´´ Os Manuéis do Manuel ``



     

       -O que de facto mais me fascina neste conto foi a imaginação de recriar personagens cujas faixas etárias são relembradas como um déjà-vu:
         A descrição, detalhes, pensamentos, dificuldades, desgostos, saudosismo, afeição, compreensão, amor, entre muitos outros atributos deste conto, prendem o leitor de tal forma a que as suas emoções ou pensamentos surjam e param no tempo para observar ou concluir algo delas mesmas porque o ciclo da vida não espera... por ninguém:
"Não sei quando cheguei a velho. Esta velhice parece ter chegado, na manhã a seguir à noite em que adormeci, sentindo-me eterno"- Eu como leitora faço algumas interpretações:
       - A escritora faz uma análise auto-biográfica - A idade do Manuel 80, já com muita quilometragem, vulnerável, frágil, esquecido, com pouca energia, não admite as suas fraquezas ou desânimos e perde-se nos seus pensamentos... pensamentos esses que falam dele próprio: de uma vida recheada de vários "Manueis", o Manuel criança (como por vezes adoraríamos voltar a ser crianças) - que chora e ri e encontra um mundo de fantasia ao seu redor mas que não leva muito tempo para encontrar o Manuel rapaz - o travesso, rebelde mas perspicaz rapaz que nos transmite a alegria de viver sob todas as vicissitudes...e olha que na década de 30 perdiam facilmente a criança que havia neles pela  fome, guerra que os obrigava a tomar outras medidas sem em simultâneo perderem a rebeldia. o Manuel 20 - a adolescência a fase mais e menos complicada da vida: mais porque estamos no ponto de viragem para uma nova etapa crescer e esta acarreta responsabilidade, outra perspectiva de vida, mas também o amor. O Manuel 40, um homem mais maduro que procura formar uma família e proporcionar aos seus futuros filhos uma vida independente com algum património, por isso tanto se esforça para trabalhar e a responsabilidade, desgostos  e encargos são cada vez maiores.
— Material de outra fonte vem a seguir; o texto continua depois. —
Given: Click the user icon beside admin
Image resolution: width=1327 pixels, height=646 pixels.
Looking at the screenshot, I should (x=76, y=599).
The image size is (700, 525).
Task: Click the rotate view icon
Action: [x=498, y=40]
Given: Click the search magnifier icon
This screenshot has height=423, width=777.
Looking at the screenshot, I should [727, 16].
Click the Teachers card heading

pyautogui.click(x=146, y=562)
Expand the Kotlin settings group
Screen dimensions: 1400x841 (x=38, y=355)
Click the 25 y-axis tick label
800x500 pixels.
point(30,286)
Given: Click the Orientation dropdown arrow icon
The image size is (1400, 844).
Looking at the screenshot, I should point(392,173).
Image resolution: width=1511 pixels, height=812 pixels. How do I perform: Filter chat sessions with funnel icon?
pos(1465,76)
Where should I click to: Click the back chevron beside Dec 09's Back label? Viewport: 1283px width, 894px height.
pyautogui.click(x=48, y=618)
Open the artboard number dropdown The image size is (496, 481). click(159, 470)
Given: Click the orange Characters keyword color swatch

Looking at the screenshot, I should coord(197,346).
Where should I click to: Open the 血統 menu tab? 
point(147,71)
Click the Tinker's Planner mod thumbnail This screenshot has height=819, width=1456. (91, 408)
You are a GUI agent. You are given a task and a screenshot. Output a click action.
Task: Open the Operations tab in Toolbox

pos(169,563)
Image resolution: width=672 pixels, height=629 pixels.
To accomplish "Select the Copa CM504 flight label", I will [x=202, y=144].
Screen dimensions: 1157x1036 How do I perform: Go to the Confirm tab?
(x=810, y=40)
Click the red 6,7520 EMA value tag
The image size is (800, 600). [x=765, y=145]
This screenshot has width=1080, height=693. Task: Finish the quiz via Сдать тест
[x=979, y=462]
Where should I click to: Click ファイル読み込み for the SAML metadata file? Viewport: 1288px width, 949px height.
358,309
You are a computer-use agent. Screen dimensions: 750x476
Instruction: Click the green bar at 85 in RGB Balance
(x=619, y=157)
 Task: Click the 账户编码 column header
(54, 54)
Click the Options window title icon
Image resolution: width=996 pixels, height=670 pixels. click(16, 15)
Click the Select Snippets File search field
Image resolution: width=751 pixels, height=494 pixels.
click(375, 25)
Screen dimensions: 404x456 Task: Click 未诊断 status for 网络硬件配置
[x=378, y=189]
Chegando á idade do Manuel de 80 as sábias palavras, na maioria dos casos não são compreendidas e esta é uma realidade do nosso século... infelizmente e faz com que aborde uma outra análise que me apraz dizer, apela sobretudo a atenção, da nossa falta de tempo para um momento de reflexão:
        Todos nós construimos estereótipos, na maioria das vezes, o papá ou a mamã e levamos muito tempo, mas muito tempo mesmo a aprender que eles não são eternos, que o que foram no passado, não são mais e em simultâneo nós crescemos mas eles... eles envelheceram... A idade tudo traz e tudo leva, a mente falha, o físico não obedece mais à razão, os maus dias são constantes e os sonhos desaparecem, ficam pelo caminho porque o que um dia ganharam, facilmente foram perdendo e dando-se conta disto mesmo num estado de lucidez, nós que apenas observamos na maioria dos casos não compreendemos até chegar a essa mesma etapa, não compreendemos que eles estão cansados de cuidar dos  outros, de serem o exemplo, que ficam irritados, que a sua saúde desvaneceu e todos os seus órgãos também aos poucos.. vão morrendo, perdem familiares, amigos, entes queridos: a vida acaba por não ter qualquer sentido e a pergunta na maioria das vezes é: que faço eu aqui? O problema é que não estamos preparados para assistir ao decréscimo de idade e não nos damos conta na maior parte do tempo que está a chegar à altura de sermos nós a cuidar e a mimar, que as dificuldades vão aumentar e nós que estamos tão focalizados na nossa própria vida "embirramos" quando eles ficam irritados com uma ou outra coisita que façam, mas no fundo, trata-se de uma chantagem emocional para chamar a atenção, que até já foi dado o sinal, mas não nos apercebemos porque naquele momento o estereótipo que criamos está simplesmente a deixar de funcionar... começamos a sentir a perda... mas num futuro não muito longínquo, será a nossa vez e oxalá que haja uma Maria Luiza que cuide do Manuel de 80 porque não são os velhinhos que ficam caducos, são os filhos que relutam em aceitar o ciclo da vida e um dia... vão partir.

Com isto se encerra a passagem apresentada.